In Other Words
U.N. Security Council, Esq.
Columbia Journal of Transnational Law, Vol. 42, No. 2, January 2004, New York In May 2003, Iraqi and Jordanian plaintiffs sought to indict U.S. Army Gen. Tommy Franks in a Belgian court for human rights abuses committed during the recent Iraq war. They chose Belgium because, in 1993, its legislature enacted a universal jurisdiction statute ...
Columbia Journal of Transnational Law,
Vol. 42, No. 2, January 2004, New York
In May 2003, Iraqi and Jordanian plaintiffs sought to indict U.S. Army Gen. Tommy Franks in a Belgian court for human rights abuses committed during the recent Iraq war. They chose Belgium because, in 1993, its legislature enacted a universal jurisdiction statute allowing its courts to try certain human rights cases regardless of where the alleged abuse occurred or the nationality of those involved. The case exemplified the potential excesses of universal jurisdiction: Even Belgium’s foreign minister, Louis Michel, called the case an "abuse of the law." Under U.S. pressure, Belgium quashed the case a month later and eventually modified the law to cover only cases with a clear link to Belgium.
Belgium’s retreat has not soothed critics of international criminal law’s new reach, who decry what they consider an increasing imbalance between power and law. From Spanish judge Baltasar Garzón humbling former Chilean dictator Gen. Augusto Pinochet by seeking his extradition for human rights abuses to jurists on the new International Criminal Court (ICC) determining the criminal responsibility of national politicians and military officers, new players are taking charge in the international law realm.
Persistent concerns about such legal forays have sparked a backlash against the international criminal justice industry. Surprisingly, a decision by the International Court of Justice (ICJ) — the United Nations’ principal judicial body — bolstered this backlash. In 2002, the ICJ ruled that Belgium must withdraw an arrest warrant issued for then Congolese Foreign Minister Abdoulaye Yerodia Ndombasi, who allegedly incited massacres against ethnic Tutsis in the Democratic Republic of the Congo in 1998. The ICJ decided that national courts must respect the immunity from criminal prosecution traditionally accorded high-ranking government officials — even when they are charged with heinous crimes. The court reasoned that diplomats threatened by prosecution could not fulfill their important responsibilities.
Writing in the Columbia Journal of Transnational Law, British barrister Jonathan H. Marks (a veteran of the Pinochet case) chastises the world court for "arguably retrograde" reasoning in the Congo case. In an attempt to integrate power and law, he goes on to suggest that the U.N. Security Council should decide when to lift sovereign immunity. Marks points out that the council already played this role by setting up the Yugoslav and Rwandan tribunals, both of which have prosecuted senior government officials.

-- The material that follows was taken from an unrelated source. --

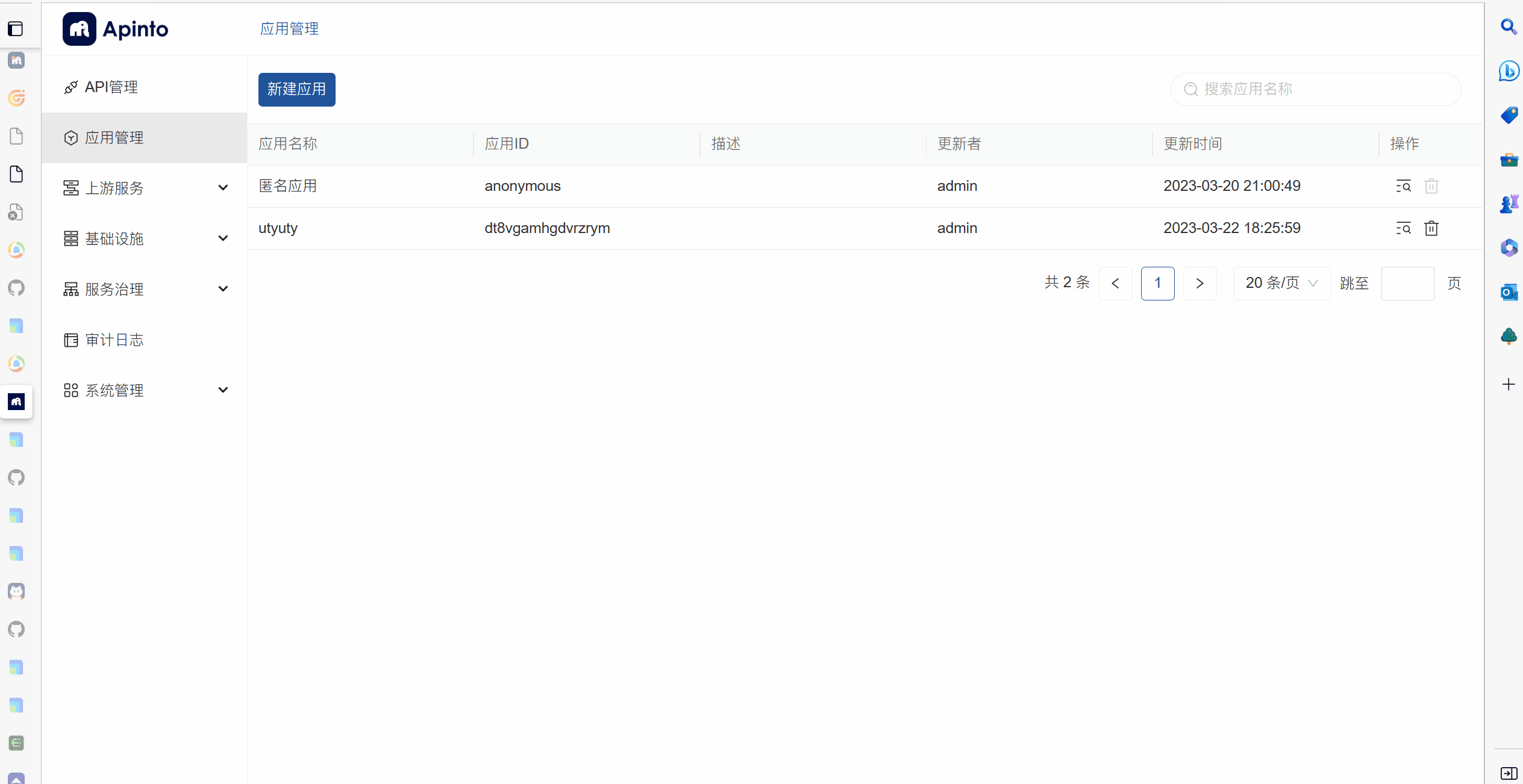Click the 新建应用 button
The image size is (1523, 784).
(x=296, y=89)
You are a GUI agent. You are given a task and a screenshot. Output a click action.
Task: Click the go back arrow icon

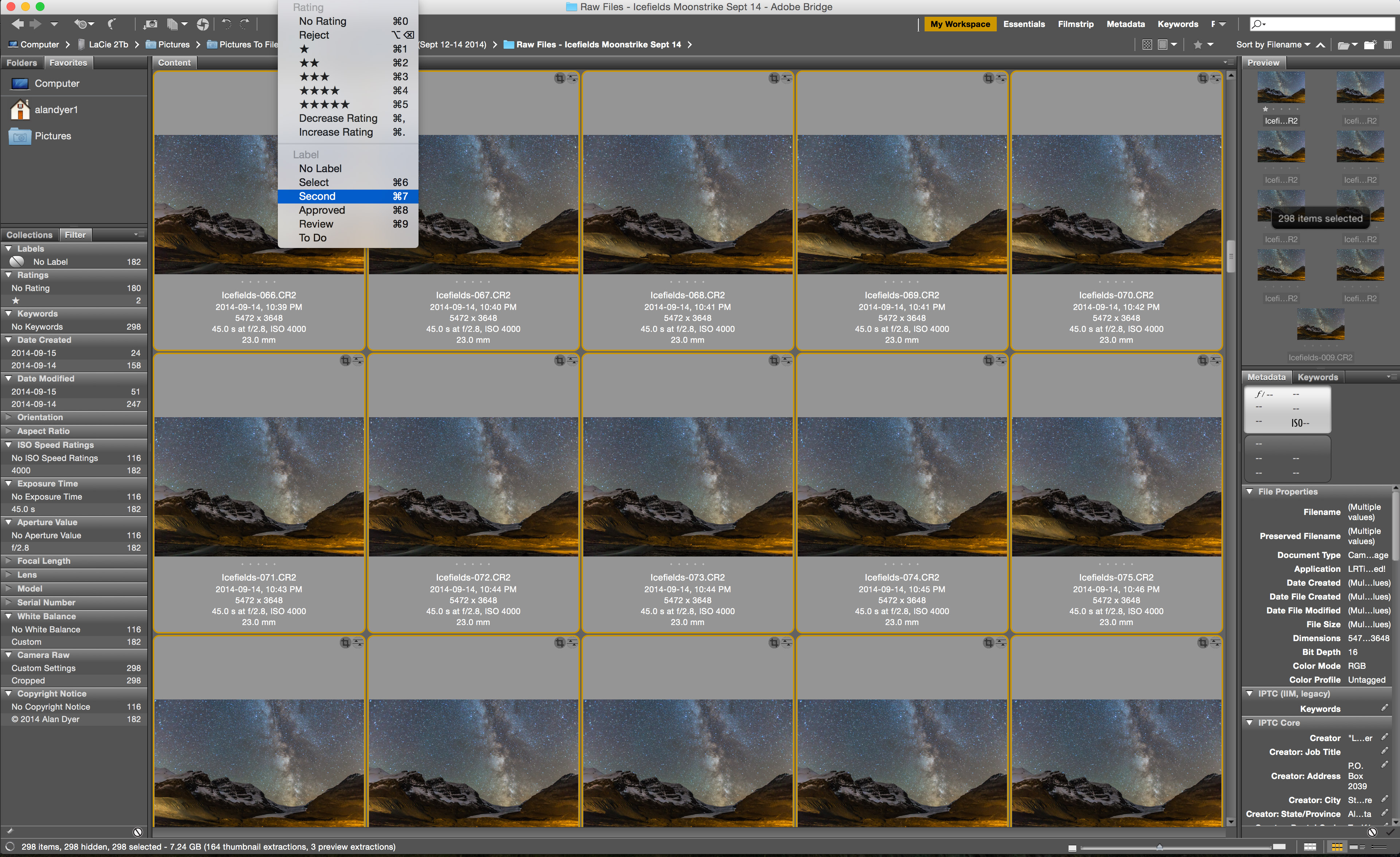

But how can the political animals on the Security Council make principled determinations on sovereign immunity? Marks acknowledges that the veto-wielding permanent members would be tempted to protect their own officials and those of allies, but he hopes a "code of conduct" will guide council members toward principle and away from crass realpolitik. Even an inconsistent Security Council might prove beneficial, Marks argues. "The abrogation of immunities on a less principled basis," the author contends, "might still contribute to developing a body of practice indicating that immunity should no longer be upheld where public officials perpetrate serious international crimes." In other words, Marks hopes that the council can grow into its job as gatekeeper of sovereign immunity.
A regular role for the Security Council would certainly ease U.S. concerns about universal jurisdiction. Indeed, limited Security Council influence has been one of Washington’s key objections to the ICC. Assuming the Security Council members can work together — an open question following the serious divisions caused by the Iraq war — the council could help prosecute egregious official crimes while slowing the wheels of justice when they threaten stability.
By proposing a marriage of the Security Council’s political tasks with the legal responsibility of withdrawing sovereign immunity, Marks affirms the prevailing view among human rights scholars and activists that judicial intervention and effective humanitarian action are complementary. Recent history should shake that certainty: The Yugoslav and Rwandan tribunals were born of the council’s shame at failing to intervene decisively to halt genocide. Instead of effective troops, the United Nations sent lawyers.
Unfortunately, Marks’s apparent confidence that the Security Council won’t use its new tool as an excuse for inaction is optimistic. It does not take an active imagination to foresee a Security Council press release trumpeting the lifting of sovereign immunity — and accomplishing little else — as atrocities spread in some new locale.